Im Dunkeln sieht der Cocktail fast wie Blut aus und hat sogar eine ähnliche Konsistenz. Leider ist er kalt. Aber irgendwas ist ja immer. Zum Glück kann ich das Getränk eine gewisse Zeit lang bei mir behalten, bevor mein Körper sich endgültig dagegen wehrt. Warum das so ist, habe ich bisher nicht verstanden, aber je natürlicher ein Nahrungsmittel ist oder je näher es meinen eigentlichen Bedürfnissen kommt, desto länger kann ich es bei mir behalten. Wie praktisch dies ist, muss ich wohl kaum erwähnen. Ebenso wenig wie die Tatsache, dass mir diese merkwürdige Fähigkeit schon so manchen Abend gerettet hat.
Ein blutiges, fast rohes Steak bekommt man in jedem guten Restaurant, auch wenn es meinem Gegenüber gerne einen irritierten bis belustigten Gesichtsausdruck entlockt.
„ Ich habe noch nie eine Frau gekannt, die so ihr Steak bestellt“, heißt es dann gerne mal und ich erwidere meist mit einem zweideutigen Lächeln.
„ Ich mag mein Fleisch gerne natürlich.“ Dann ist es nur noch eine Frage der Zeit, bis das Essen beendet ist und man zum gemütlichen Teil des Abends übergehen kann. Die kleinen Tricks sind meist die besten.

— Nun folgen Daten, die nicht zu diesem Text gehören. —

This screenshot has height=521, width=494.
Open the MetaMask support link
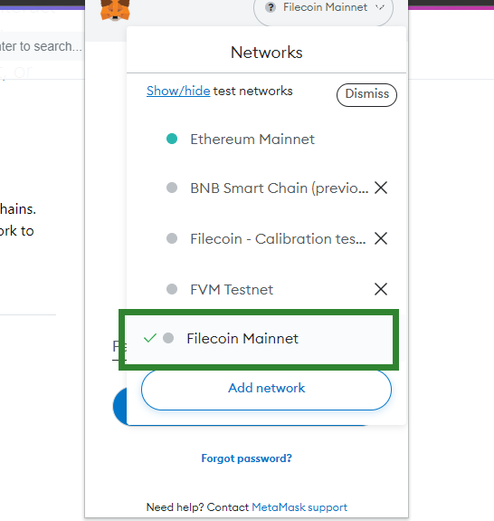coord(299,507)
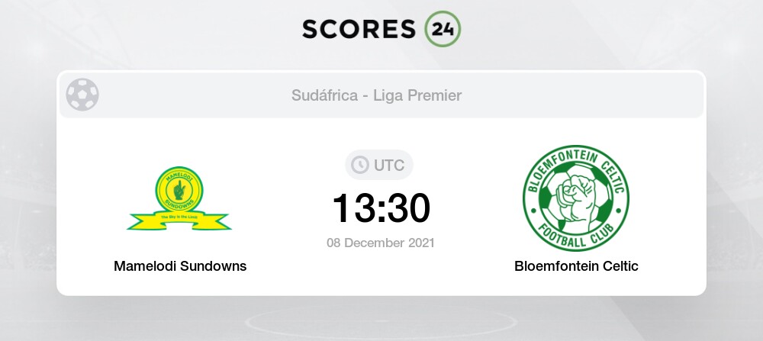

Mit meinem Glas durchquere ich langsam den Club, schreite hoheitsvoll die Treppe hinunter und steuere auf Ben zu, der von einem ganzen Rudel junger Leute umgeben ist. Interessant, interessant. Sind das nicht die jungen Leute vom Deck vorhin, die nicht in den Pool fallen wollten? Ich komme näher. Ja, das sind sie. Vielleicht wollen sie es ja jetzt auf der Tanzfläche treiben. Was für eine Vorstellung. Plötzlich wird meine Sicht auf die Gruppe durch einen schwarzen Anzug verstellt. Ah, Mr. von Hohenau, na zumindest bin ich dann nicht die Einzige, die etwas zu nobel für dieses Etablissement gekleidet ist.
„ ... und dann habe ich ihr gesagt, dass sie den Schlüssel für den Wagen ruhig behalten kann. Schließlich habe ich ihre Gucci Handtasche und die Diamantohrringe der Putzfrau geschenkt, die passten farblich immerhin zusammen. Mal ehrlich, wer braucht schon ein himmelblaues BMW Cabrio mit Gangschaltung?“ Fröhliches Gelächter ertönt ob dieser Eröffnung, und ich verlangsame meinen Schritt.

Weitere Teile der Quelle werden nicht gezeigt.